:: PROBLEM STATEMENT ::
Copy the records below word for word, leaving out the pictures.

[[ ENTRIES SUPPLIED open ]]

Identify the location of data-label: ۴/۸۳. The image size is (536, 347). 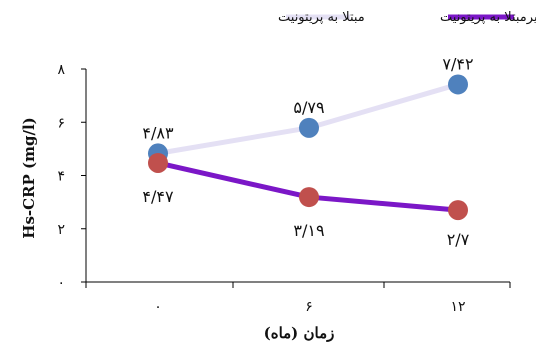
(158, 132).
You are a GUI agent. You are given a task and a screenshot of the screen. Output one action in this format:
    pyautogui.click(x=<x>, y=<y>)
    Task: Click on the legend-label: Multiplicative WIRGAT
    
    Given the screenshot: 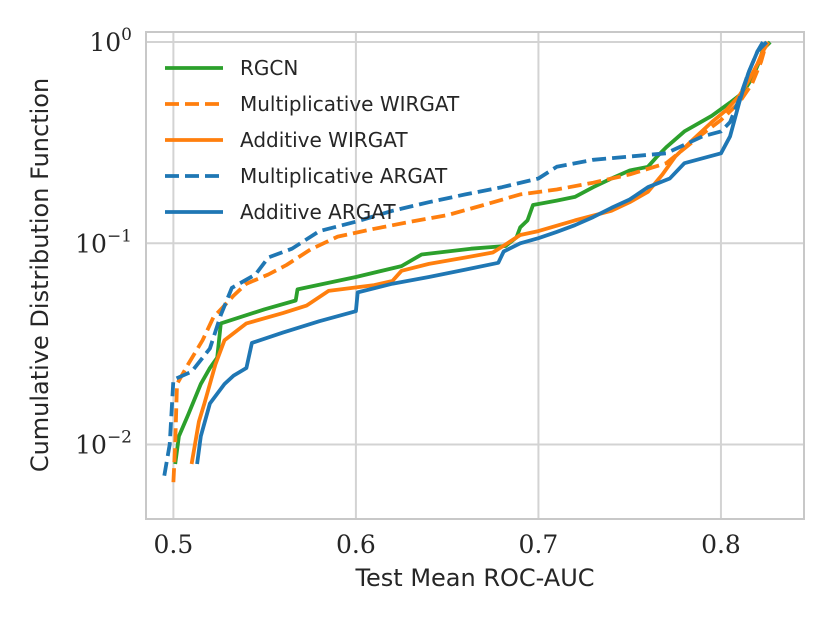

[[ ENTRIES SUPPLIED closed ]]

:: TASK RESPONSE ::
Identify the location of data-label: ۴/۸۳. The image size is (536, 347). 
(158, 132).
You are a GUI agent. You are given a task and a screenshot of the screen. Output one action in this format:
    pyautogui.click(x=<x>, y=<y>)
    Task: Click on the legend-label: Multiplicative WIRGAT
    
    Given the screenshot: 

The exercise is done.